Het grote fietsenhok, voller en er zijn nu ook veel meer bromfietsen dan vorig jaar. Zelfs scooters.
Maar wij schijnen ergens anders op school te zitten. Orlando, Karsilan en ik. We hebben het niet steeds over dat of dat meisje, dat we zoeken. We hangen niet bij de Chinees op de hoek, waar je belegde broden, koude softdrinks en Javaanse lekkernijen kunt kopen. De vrouw van de altijd hoestende Chinees is een Javaanse. We lopen geen vloeren plat waar er gefuifd wordt. Bij uitzondering bezoeken we een a.m.s.- of kweekschoolfuif. Ze willen Orlando tot voorzitter maken van de kweekschoolvereniging. Zeker om de naam van zijn vader. Orlando moet er niets van hebben.
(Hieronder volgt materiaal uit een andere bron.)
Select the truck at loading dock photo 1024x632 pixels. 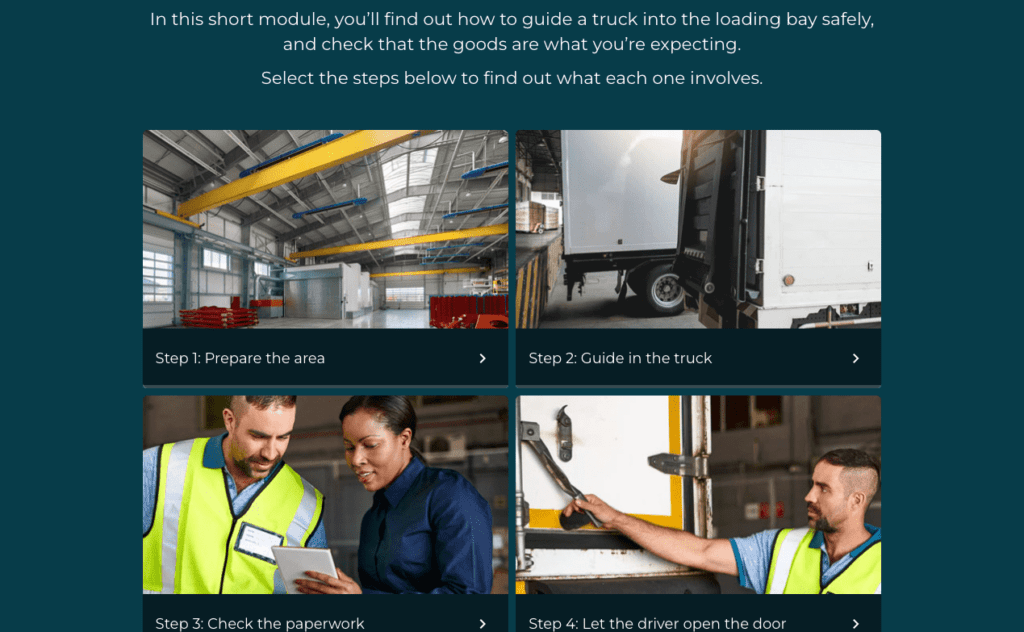(698, 229)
Ik weet niet wat ons bezielt. We studeren en studeren. Lezen auteurs, die ons eigenlijk nog te moeilijk zijn. Dan spelen we veel piano, Orlando en ik. Karsilan moet luisteren. Bij Orlando thuis draaien we platen van grote concerten. Orlando weet hoe dat toegaat. Met zijn klas en met zijn ouders heeft hij vaak uitvoeringen bijgewoond in het grote Concertgebouw van Amsterdam.
De enige sport die wij beoefenen, is zwemmen. De andere jongens lachen ons niet uit. Ze laten ons met rust. Ze hoeven ons geen viooljongens te noemen. Een enkele keer gaan we naar de bioscoop, als er een heel goede film is.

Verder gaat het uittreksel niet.